Four foetus, to which brief reference will now be made, did not show any vascular lesion attributable to the process of birth, and the dural septa were uninjured.
(1) A foetus weighing 6 lbs. 4 ozs. presented by the shoulder and was delivered by podalic version. The scalp tissues contained a uniform haemorrhagic area over the right temporal fascia ; the cerebral meninges were oedematous ; the right atlanto-axial articulation contained effused blood, and haemorrhage had occurred into the left suprarenal gland. These pathological conditions which pointed to the probability of birth-trauma were not, however, supported by the presence of intracranial congestion, haemorrhage or dural injury. No explanation can be offered for these anomalous findings.
(2) A foetus, weighing only 3 lbs. 7 ozs., was delivered in the 33rd week of pregnancy by podalic version performed on account of placenta praevia. The brain appeared to be very white, and was surrounded by slightly turbid fluid enclosed in the subarachnoid space. Two subcapsular hepatic haematomata were present. It is surprising that no intracranial vascular injury had occurred.

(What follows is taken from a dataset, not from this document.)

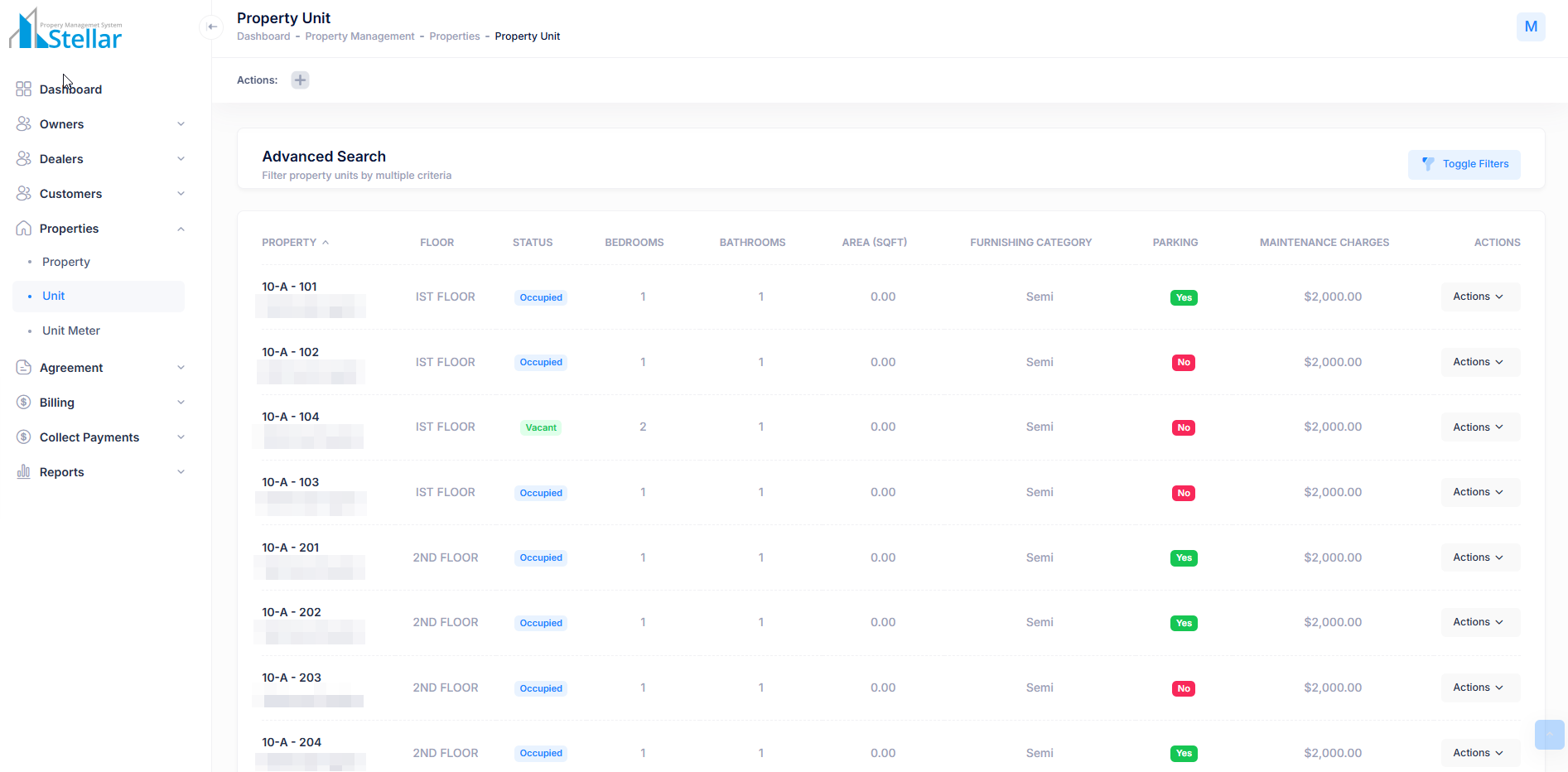This screenshot has height=772, width=1568.
Task: Select the Property submenu item
Action: pos(66,262)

(3) A premature foetus, the subject of general oedema, was delivered without difficulty in the 32nd week of pregnancy.
(4) A foetus, weighing 5 lbs. 14 ozs., was delivered by Cesarean section on account of placenta praevia. No uterine pains had occurred before the operation was undertaken.
SUMMARY AND CONCLUSIONS.
1. TWENTY-EIGHT NEONATAL DEATHS.
a. Signs and symptoms of intracranial birth-trauma occurred in 16 cases, that is, in 57.1 percent.

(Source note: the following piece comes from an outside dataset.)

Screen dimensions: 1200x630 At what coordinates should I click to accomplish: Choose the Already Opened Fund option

b. Intracranial haemorrhage occurred in 6 cases, that is, in 21.4 percent.
c. Lacerations of the dura mater occurred in 7 cases, that is, in 25.0 per cent.
d. It is considered important to recognize that in seven of the sixteen cases of birth-trauma, intracranial congestion was the only pathological condition found within the foetal skull ; also that in these cases there were no visceral haemorrhages. That is to say, in 43.7 per cent. of new-born living infants showing the effects of birth-trauma, the pathological lesion is one which is unlikely to cause the appearance of late signs and symptoms, for example, paralysis and mental changes, if satisfactory treatment were available to overcome its immediate and dangerous effects. lt is possible that further observations will prove the value of early lumbar puncture in the treatment of these cases.

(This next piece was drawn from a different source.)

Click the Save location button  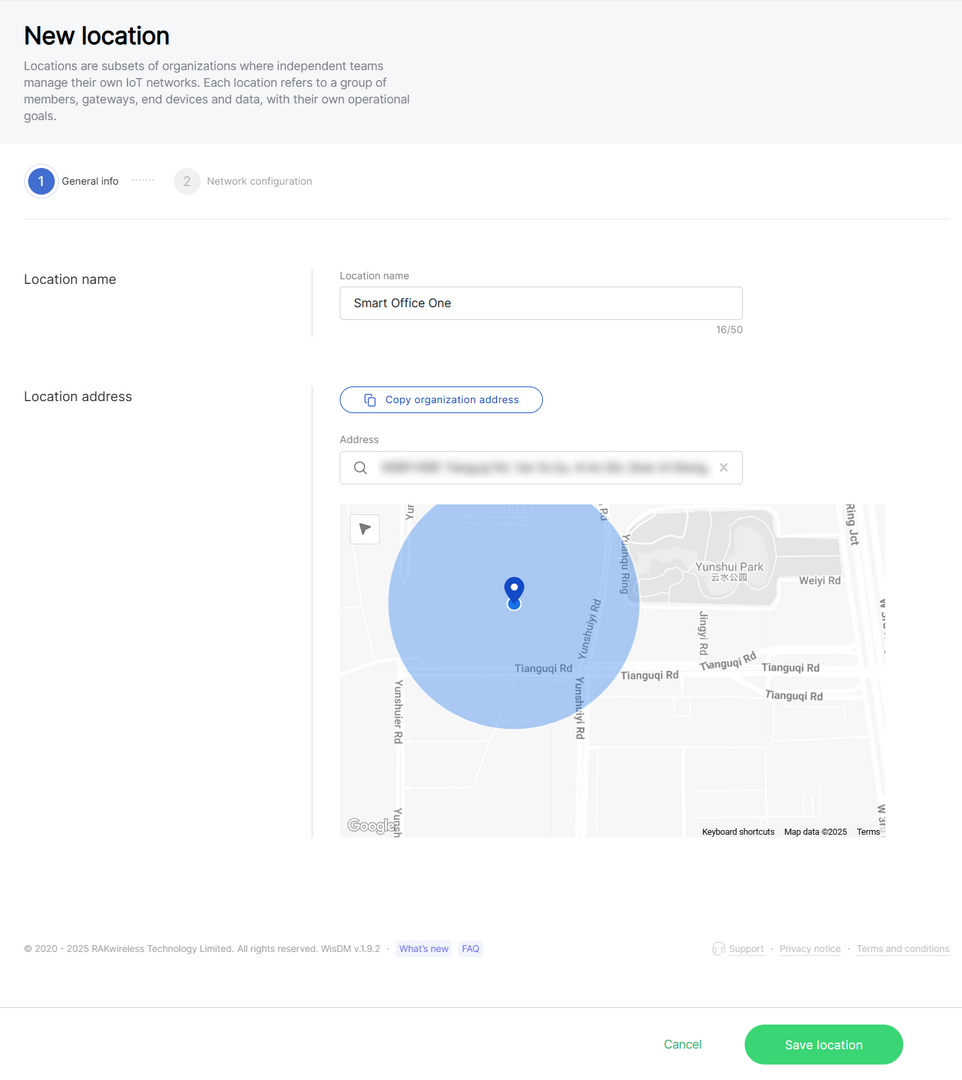coord(823,1044)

e. Of sixteen infants showing signs and symptoms of birth trauma, eight were prematurely born.
2. FIFTY-TWO STILLBIRTHS.
a. Signs of intracranial birth-trauma occurred in 41 cases, that is, in 78.8 per cent.
b. Intracranial haemorrhage occurred in 24 cases, that is, in 46.1 per cent.
c. Lacerations of the dura mater occurred in 31 cases, that is, in 59.6 per cent.
d. Of 41 stillborn foetus showing evidence of intracranial trauma, 12 (that is, 29.3 per cent.) were prematurely born.
3. ln this series of 80 neonatal deaths and stillbirths the relative, frequency of the different foetal presentations in cases showing signs of birth-trauma differs very little from that obtaining in the uninjured specimens.
4. Intracranial haemorrhage occurring during labour is more frequently diffuse than localized. This fact would appear to contra-indicate surgical interference except in rare and special rases.
In carrying out this work I have been guided, stimulated and encouraged by Emeritus Professor H. Briggs, to whom I owe a great debt of gratitude.
Professor W. Blair Bell has very kindly assisted me with his excellent advice in preparing this paper for publication.
The Honorary Staff of the Liverpool Maternity Hospital have permitted me to study the cases under their charge, and have invariably helped me in every way. I am indebted to them and also to the Matron and Nursing Staff, who have given me every possible assistance.